## EXTRACTED MATERIAL
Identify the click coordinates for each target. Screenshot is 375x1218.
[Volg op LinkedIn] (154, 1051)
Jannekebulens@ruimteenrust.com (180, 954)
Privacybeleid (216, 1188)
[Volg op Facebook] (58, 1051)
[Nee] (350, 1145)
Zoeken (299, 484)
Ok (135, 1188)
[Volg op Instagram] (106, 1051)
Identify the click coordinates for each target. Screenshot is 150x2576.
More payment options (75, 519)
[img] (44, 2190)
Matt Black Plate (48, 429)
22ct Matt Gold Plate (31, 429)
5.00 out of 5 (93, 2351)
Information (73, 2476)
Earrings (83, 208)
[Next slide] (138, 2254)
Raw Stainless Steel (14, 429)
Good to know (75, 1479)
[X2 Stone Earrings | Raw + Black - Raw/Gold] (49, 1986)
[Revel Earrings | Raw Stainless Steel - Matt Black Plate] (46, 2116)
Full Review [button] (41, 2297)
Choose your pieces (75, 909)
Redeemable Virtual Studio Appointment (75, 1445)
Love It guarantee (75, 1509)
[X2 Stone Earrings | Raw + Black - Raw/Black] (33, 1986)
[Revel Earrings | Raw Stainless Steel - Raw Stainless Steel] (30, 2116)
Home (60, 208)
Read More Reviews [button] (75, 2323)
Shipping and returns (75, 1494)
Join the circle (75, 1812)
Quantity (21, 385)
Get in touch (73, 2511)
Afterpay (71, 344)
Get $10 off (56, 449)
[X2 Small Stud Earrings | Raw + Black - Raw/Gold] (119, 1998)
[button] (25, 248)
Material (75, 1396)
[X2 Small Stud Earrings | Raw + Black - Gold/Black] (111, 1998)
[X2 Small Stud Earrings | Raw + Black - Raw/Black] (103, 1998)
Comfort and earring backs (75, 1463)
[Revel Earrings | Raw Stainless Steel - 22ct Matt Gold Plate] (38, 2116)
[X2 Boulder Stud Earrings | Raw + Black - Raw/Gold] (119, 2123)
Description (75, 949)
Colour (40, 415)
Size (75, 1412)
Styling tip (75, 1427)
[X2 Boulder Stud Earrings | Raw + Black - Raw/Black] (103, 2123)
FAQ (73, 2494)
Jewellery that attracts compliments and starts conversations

## PROMPT
The whole listing above needs to be transcribed exactly.

## EXERCISE RESPONSE
Identify the click coordinates for each target. Screenshot is 375x1218.
[Volg op LinkedIn] (154, 1051)
Jannekebulens@ruimteenrust.com (180, 954)
Privacybeleid (216, 1188)
[Volg op Facebook] (58, 1051)
[Nee] (350, 1145)
Zoeken (299, 484)
Ok (135, 1188)
[Volg op Instagram] (106, 1051)
Identify the click coordinates for each target. Screenshot is 150x2576.
More payment options (75, 519)
[img] (44, 2190)
Matt Black Plate (48, 429)
22ct Matt Gold Plate (31, 429)
5.00 out of 5 (93, 2351)
Information (73, 2476)
Earrings (83, 208)
[Next slide] (138, 2254)
Raw Stainless Steel (14, 429)
Good to know (75, 1479)
[X2 Stone Earrings | Raw + Black - Raw/Gold] (49, 1986)
[Revel Earrings | Raw Stainless Steel - Matt Black Plate] (46, 2116)
Full Review [button] (41, 2297)
Choose your pieces (75, 909)
Redeemable Virtual Studio Appointment (75, 1445)
Love It guarantee (75, 1509)
[X2 Stone Earrings | Raw + Black - Raw/Black] (33, 1986)
[Revel Earrings | Raw Stainless Steel - Raw Stainless Steel] (30, 2116)
Home (60, 208)
Read More Reviews [button] (75, 2323)
Shipping and returns (75, 1494)
Join the circle (75, 1812)
Quantity (21, 385)
Get in touch (73, 2511)
Afterpay (71, 344)
Get $10 off (56, 449)
[X2 Small Stud Earrings | Raw + Black - Raw/Gold] (119, 1998)
[button] (25, 248)
Material (75, 1396)
[X2 Small Stud Earrings | Raw + Black - Gold/Black] (111, 1998)
[X2 Small Stud Earrings | Raw + Black - Raw/Black] (103, 1998)
Comfort and earring backs (75, 1463)
[Revel Earrings | Raw Stainless Steel - 22ct Matt Gold Plate] (38, 2116)
[X2 Boulder Stud Earrings | Raw + Black - Raw/Gold] (119, 2123)
Description (75, 949)
Colour (40, 415)
Size (75, 1412)
Styling tip (75, 1427)
[X2 Boulder Stud Earrings | Raw + Black - Raw/Black] (103, 2123)
FAQ (73, 2494)
Jewellery that attracts compliments and starts conversations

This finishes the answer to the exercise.